Exercise description:
Print every entry, word for word, and skip the images.

Source data:
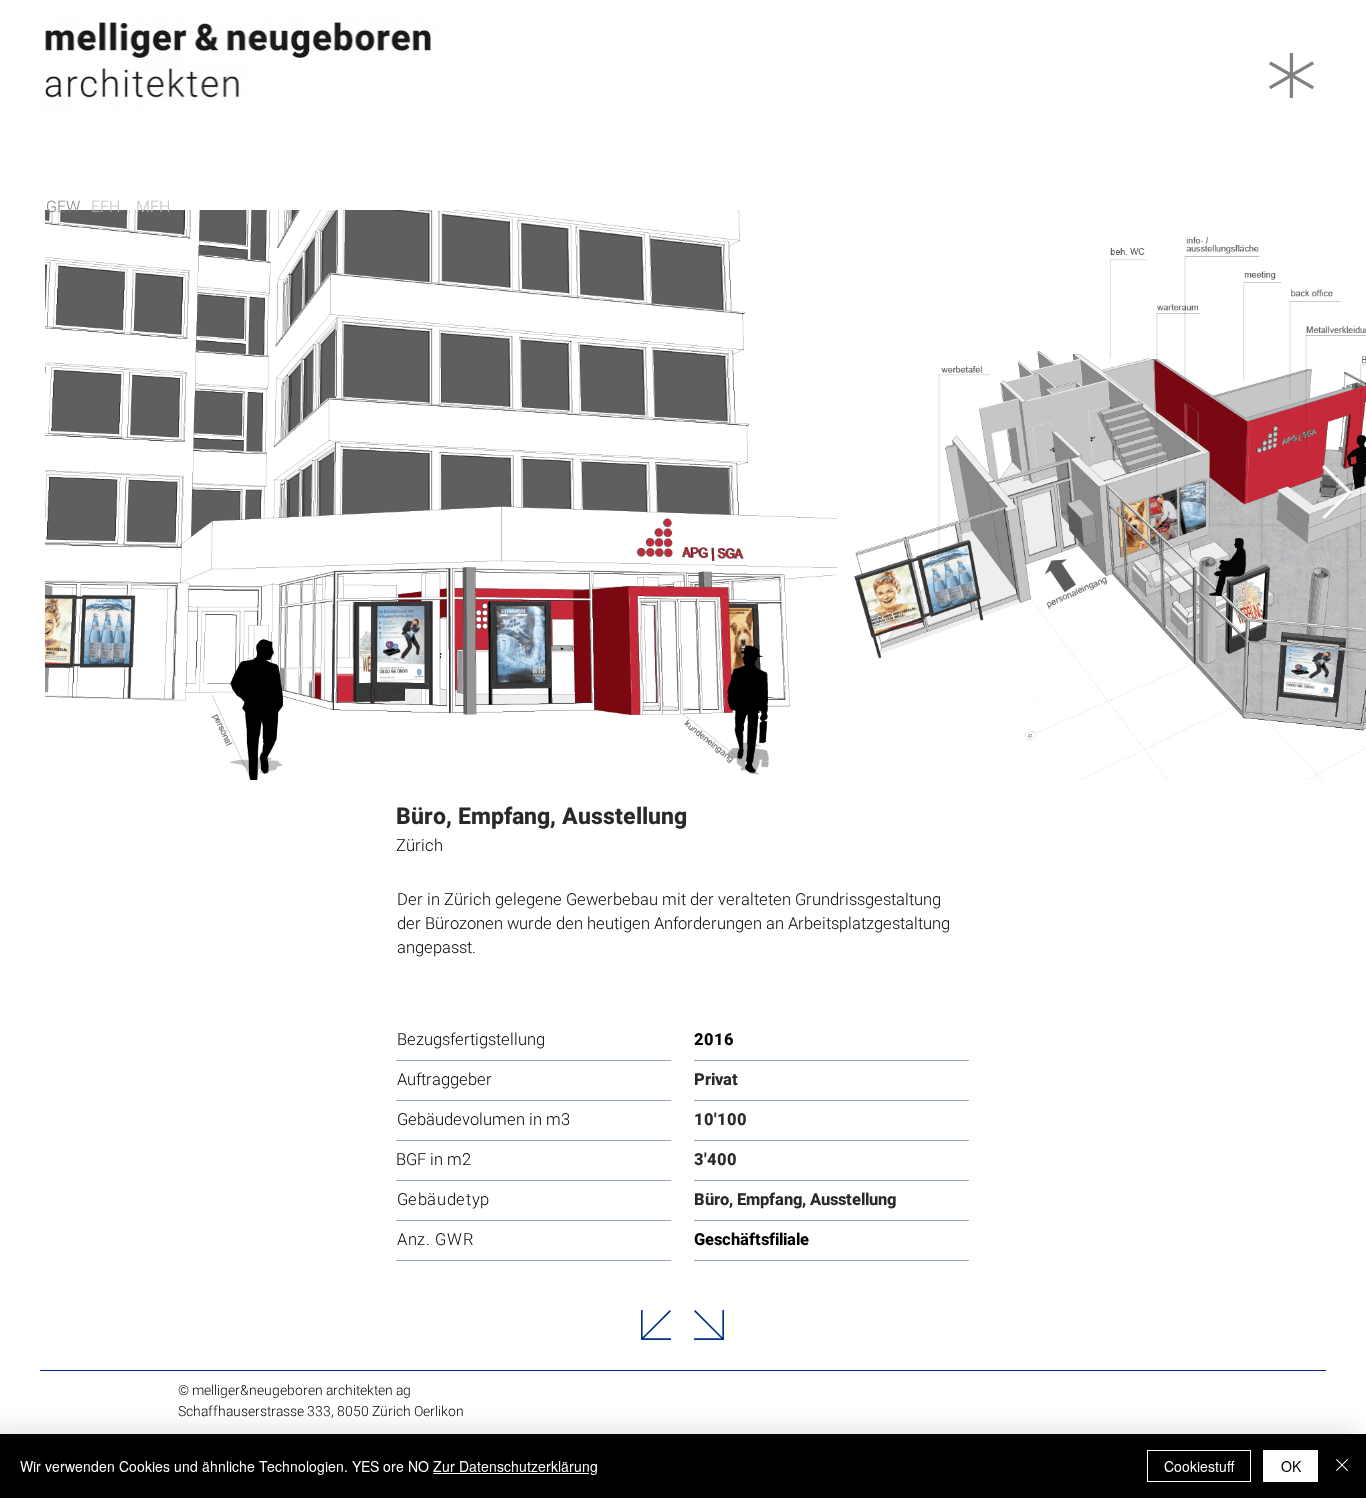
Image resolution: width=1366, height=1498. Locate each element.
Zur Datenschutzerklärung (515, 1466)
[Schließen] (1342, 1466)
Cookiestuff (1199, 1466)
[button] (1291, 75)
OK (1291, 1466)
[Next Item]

Completed task:
Image resolution: width=1366, height=1498. Locate each element.
Zur Datenschutzerklärung (515, 1466)
[Schließen] (1342, 1466)
Cookiestuff (1199, 1466)
[button] (1291, 75)
OK (1291, 1466)
[Next Item]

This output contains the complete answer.